── TEXTO DE LA PÁGINA ──
Libertad de expresión lo llaman algunos

Foto: AndrewPalace

Por Eleuterio Gabón 

Se hace llamar Matisyahu y se trata de un cantante de reggae estadounidense de origen judío. No es una personalidad destacada ni especialmente relevante, tampoco parece muy comprometido políticamente sin embargo sí ha manifestado su apoyo a las estrategias del gobierno israelí en relación al conflicto palestino. Ha actuado para su ejército y para quienes mantienen la tesis de que los palestinos son un pueblo lleno de terroristas.

El revuelo viene cuando el Rototom, el festival de reggae más importante de Europa, con más de veinte años de historia en los se promueve la paz, en el que participan diferentes movimientos sociales y se hacen conferencias sobre los derechos humanos, decide invitarlo para la edición de este verano. Rápidamente surgen las protestas y en concreto desde el colectivo solidario con la causa palestina BDS (Boicot Desinversiones y Sanciones para Israel) del País Valenciano, lugar donde se celebra este festival desde hace 5 años. Los organizadores del Rototom, al parecer, más preocupados por una publicidad negativa que por los principios que promulga el festival, deciden cancelar la actuación de Matisyahu.

Es entonces cuando la historia salta a la primera página de los principales medios de comunicación. Periódicos principales españoles como el “progresista” El País y El Mundo, lanzan editoriales acusando de antisemitismo y judeofobia a adiestro y siniestro y poniendo el grito en el cielo ante semejante caso de discriminación racista. No tardó en aparecer el gobierno español, artífice de la represora ley Mordaza, exigiendo que se cumplieran los principios de la libertad de expresión. También se ha dado voz a los embajadores israelís que para hablar sobre el caso han querido recordar, no ya el nazismo, sino los tiempos de la Inquisición española. Tampoco han faltado los intelectuales judíos que no dudan en aseverar que el antisemitismo que durante el siglo pasado tuvo su origen en las fuerzas de la extrema derecha europea, está actualmente reapareciendo desde la izquierda radical.

Así los grupos de poder mediático y buena parte del político españoles, han cerrado filas en apoyo incondicional con la estrategia que han seguido los sionistas y afines, la de hacerse las víctimas por un tema de supuesta discriminación racista a Matisyahu por ser judío. Resulta obvio que la campaña contra la actuación de Matisyahu no vino por su condición étnica o religiosa sino por justificar actuaciones criminales contra el pueblo palestino. Del mismo modo que la izquierda que defiende la causa palestina no es antisemita, sino que denuncia la actuación concreta de un gobierno y un ejército opresor. Sin embargo la presión que se ha ejercido sobre el festival, la criminalización siniestra contra los compañeros de BDS y la exhibición de victimismo, ha sido tan desmesurada como efectiva. El Rototom ha vuelto a invitar al artista y ha pedido disculpas.
───
TAREA 1:
¿Qué organizaciones se mencionan por su nombre propio en el artículo sobre Matisyahu?
TAREA 2:
Reproduce el fragmento del artículo sobre Matisyahu que va desde "Por Eleuterio Gabón" hasta "lleno de terroristas.".
Los registros son un material aparte, independiente del artículo sobre Matisyahu.
── LISTADO DE DATOS ──
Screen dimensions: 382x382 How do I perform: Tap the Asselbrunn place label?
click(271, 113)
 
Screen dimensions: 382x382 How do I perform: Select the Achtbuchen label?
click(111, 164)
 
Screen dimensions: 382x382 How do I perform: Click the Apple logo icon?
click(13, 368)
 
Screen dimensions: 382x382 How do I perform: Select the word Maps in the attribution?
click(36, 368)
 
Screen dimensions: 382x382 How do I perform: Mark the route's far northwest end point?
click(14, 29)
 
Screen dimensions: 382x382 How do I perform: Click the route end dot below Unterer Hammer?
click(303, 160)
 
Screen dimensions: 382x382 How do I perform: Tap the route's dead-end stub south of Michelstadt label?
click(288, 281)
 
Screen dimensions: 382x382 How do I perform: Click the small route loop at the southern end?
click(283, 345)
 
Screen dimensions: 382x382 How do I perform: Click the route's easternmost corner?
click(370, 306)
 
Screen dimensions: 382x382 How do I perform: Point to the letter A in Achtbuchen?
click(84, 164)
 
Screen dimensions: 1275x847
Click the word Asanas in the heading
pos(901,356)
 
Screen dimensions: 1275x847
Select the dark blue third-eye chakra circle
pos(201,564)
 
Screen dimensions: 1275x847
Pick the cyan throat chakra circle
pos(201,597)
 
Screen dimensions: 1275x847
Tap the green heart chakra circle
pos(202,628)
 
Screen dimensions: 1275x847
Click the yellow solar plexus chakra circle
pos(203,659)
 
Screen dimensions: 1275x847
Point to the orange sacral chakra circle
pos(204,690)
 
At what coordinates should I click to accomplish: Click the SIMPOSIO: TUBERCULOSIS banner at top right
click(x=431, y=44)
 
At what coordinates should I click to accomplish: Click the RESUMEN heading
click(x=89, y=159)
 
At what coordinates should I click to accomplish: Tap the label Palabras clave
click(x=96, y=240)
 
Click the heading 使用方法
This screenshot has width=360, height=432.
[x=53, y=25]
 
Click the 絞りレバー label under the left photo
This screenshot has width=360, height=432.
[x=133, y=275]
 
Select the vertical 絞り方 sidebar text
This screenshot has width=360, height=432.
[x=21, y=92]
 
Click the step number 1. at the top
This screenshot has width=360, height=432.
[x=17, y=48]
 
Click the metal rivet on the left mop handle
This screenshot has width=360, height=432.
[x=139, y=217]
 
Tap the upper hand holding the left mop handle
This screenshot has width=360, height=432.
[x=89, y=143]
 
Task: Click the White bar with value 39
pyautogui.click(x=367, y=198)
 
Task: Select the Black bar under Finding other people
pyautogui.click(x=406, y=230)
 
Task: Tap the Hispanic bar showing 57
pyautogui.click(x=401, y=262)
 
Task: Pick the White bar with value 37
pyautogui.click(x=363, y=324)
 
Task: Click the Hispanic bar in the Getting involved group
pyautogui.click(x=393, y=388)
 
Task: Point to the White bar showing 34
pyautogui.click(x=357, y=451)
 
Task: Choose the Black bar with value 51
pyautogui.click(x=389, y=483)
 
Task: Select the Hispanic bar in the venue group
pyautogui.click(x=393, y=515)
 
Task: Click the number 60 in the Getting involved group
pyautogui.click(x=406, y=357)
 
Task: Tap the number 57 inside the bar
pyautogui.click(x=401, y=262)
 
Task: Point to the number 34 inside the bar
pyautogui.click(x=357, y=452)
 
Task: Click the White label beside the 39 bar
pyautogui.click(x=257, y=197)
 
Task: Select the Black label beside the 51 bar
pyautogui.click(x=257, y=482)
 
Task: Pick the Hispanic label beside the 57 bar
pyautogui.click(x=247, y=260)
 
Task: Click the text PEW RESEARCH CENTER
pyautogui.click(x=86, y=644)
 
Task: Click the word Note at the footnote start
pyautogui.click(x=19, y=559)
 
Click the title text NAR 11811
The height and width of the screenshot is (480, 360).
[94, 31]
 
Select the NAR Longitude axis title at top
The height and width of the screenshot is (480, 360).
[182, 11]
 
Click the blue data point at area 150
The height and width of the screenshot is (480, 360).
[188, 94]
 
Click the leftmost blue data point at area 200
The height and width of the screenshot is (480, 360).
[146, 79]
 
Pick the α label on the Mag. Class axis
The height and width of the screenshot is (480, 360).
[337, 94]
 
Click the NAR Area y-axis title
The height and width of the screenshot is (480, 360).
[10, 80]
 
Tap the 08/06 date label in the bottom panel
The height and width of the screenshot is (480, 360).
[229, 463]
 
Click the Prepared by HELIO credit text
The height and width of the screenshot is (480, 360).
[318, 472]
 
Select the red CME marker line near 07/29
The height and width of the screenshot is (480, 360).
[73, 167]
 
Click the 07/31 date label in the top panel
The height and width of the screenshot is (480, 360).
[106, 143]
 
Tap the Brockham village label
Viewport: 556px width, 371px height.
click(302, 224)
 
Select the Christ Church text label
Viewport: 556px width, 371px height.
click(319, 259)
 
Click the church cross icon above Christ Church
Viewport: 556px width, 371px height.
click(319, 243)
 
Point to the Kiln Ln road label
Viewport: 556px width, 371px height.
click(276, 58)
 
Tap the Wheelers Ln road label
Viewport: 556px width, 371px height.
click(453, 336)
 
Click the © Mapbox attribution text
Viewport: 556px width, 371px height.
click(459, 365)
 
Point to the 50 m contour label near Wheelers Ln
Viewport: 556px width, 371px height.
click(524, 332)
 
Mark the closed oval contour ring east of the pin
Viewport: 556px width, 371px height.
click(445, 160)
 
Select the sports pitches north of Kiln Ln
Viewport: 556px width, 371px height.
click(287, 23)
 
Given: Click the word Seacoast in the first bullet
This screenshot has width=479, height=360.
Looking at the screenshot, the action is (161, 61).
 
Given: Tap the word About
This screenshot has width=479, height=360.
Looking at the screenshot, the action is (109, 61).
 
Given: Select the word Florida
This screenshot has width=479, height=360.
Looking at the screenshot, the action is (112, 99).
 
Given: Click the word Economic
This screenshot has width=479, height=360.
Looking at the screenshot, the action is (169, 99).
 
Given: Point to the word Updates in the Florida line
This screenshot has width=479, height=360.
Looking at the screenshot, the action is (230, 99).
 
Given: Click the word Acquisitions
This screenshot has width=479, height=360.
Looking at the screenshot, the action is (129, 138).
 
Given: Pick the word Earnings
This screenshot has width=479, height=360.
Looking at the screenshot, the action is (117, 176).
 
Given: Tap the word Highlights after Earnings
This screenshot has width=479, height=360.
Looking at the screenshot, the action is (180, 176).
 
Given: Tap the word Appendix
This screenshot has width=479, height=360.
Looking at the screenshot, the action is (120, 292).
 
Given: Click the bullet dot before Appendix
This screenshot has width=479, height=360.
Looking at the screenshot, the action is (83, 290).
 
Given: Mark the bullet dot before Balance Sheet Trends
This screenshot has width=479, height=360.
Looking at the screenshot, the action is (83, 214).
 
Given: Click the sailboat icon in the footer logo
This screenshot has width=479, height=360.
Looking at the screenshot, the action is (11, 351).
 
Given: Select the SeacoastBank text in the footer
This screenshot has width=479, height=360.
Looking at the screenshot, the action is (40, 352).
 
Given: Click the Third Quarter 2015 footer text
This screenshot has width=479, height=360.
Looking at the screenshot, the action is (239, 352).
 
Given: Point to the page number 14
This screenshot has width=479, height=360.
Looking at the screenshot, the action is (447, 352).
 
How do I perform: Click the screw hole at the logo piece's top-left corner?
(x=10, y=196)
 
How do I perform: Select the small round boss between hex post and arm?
───
RESPUESTA 1:
- Rototom
- BDS (Boicot Desinversiones y Sanciones para Israel)
- El País
- El Mundo

RESPUESTA 2:
Por Eleuterio Gabón 

Se hace llamar Matisyahu y se trata de un cantante de reggae estadounidense de origen judío. No es una personalidad destacada ni especialmente relevante, tampoco parece muy comprometido políticamente sin embargo sí ha manifestado su apoyo a las estrategias del gobierno israelí en relación al conflicto palestino. Ha actuado para su ejército y para quienes mantienen la tesis de que los palestinos son un pueblo lleno de terroristas.